- [To do]:
Using the extract below on the Novablend powder blending system, explain in one to three sentences why the impeller discs in the mixing turbine are made to be changed.

- [Source extract]:
+-------+

The newly commercial powder blending system, called Novablend, was developed jointly by Colortronic GmbH in Germany and Waeschle S.r.L. in Italy. Waeschle builds the turbine mixer in Italy, and Colortronic supplies the gravimetric metering/feeding auxiliaries. Colortronic Inc., Runnemede, N.J., will market the system in the NAFTA region. Colortronic says the new mixing approach has an economic advantage for small to intermediate-sized plants with throughputs starting at 5 million lb/yr of compound. It will show the Novablend system for the first time at NPE 2000 in Chicago next month.

In and out

The new Novablend system consists of a standard Colortronic eight-component gravimetric blender and liquid doser. They meter ingredients into a specially designed horizontal mixing screw, also developed by Colortronic. Then the material enters the top of the mixing turbine, where it remains for a few seconds in a constantly flowing turbulent stream, and then exits the bottom directly to an extruder or storage vessel. Residence time in the turbine is controlled by a restriction ring.

The mixing turbine is a vertical cylinder 20 in. high and 7-16 in. diameter. The 7-in. size, which holds about 1 liter of material while running, processes 3000 lb/hr. The 10-in. size runs at 6000 lb/hr, the 14-in. size at 8000 lb/hr, and the 16-in. at 11,000 lb/hr.

It mixes with an impeller consisting of two to six interchangeable disc-shaped blades on a vertical shaft. The discs rotate between fixed cone-shaped rings around the inner wall of the chamber. Liquids are fed through nozzles in the cone-shaped rings. Peripheral speed of the impeller discs is similar to the speed of conventional mixer blades--over 7 ft/sec. Discs can be configured differently for different compounds and are easily changed to create different shear gaps between discs and rings.

+-------+

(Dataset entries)

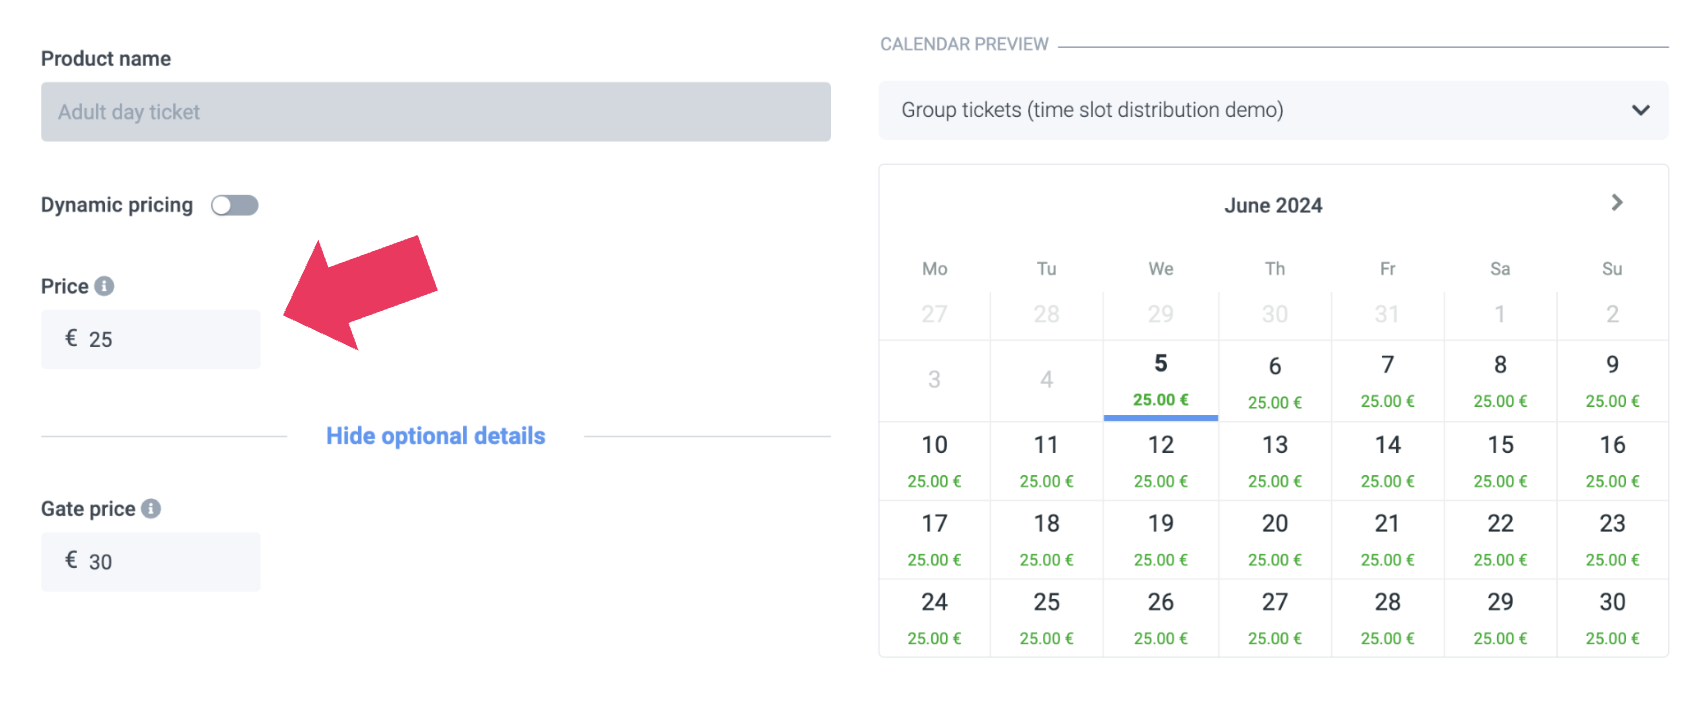
Task: Click the dropdown chevron arrow
Action: [1640, 110]
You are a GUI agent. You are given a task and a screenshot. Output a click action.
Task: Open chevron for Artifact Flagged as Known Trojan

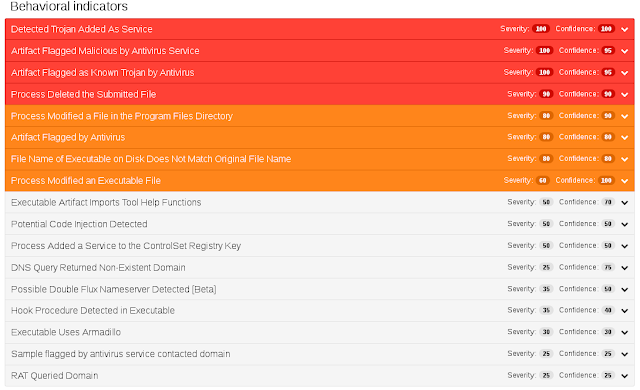[624, 73]
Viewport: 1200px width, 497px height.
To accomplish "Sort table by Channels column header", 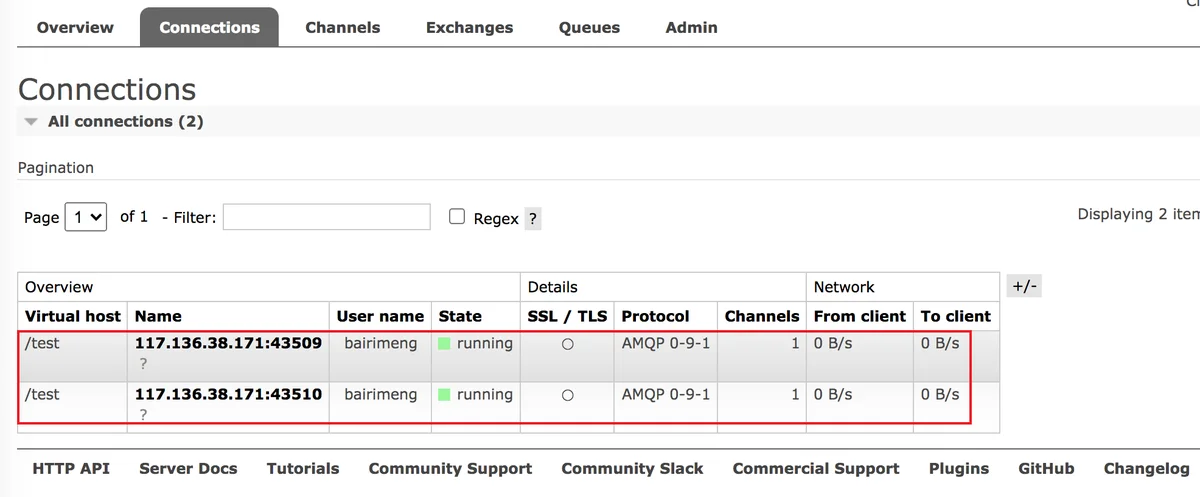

+-------+

- [Written answer]:
The discs can be configured differently for different compounds. They are easily changed to create different shear gaps between the discs and the fixed cone-shaped rings around the chamber's inner wall.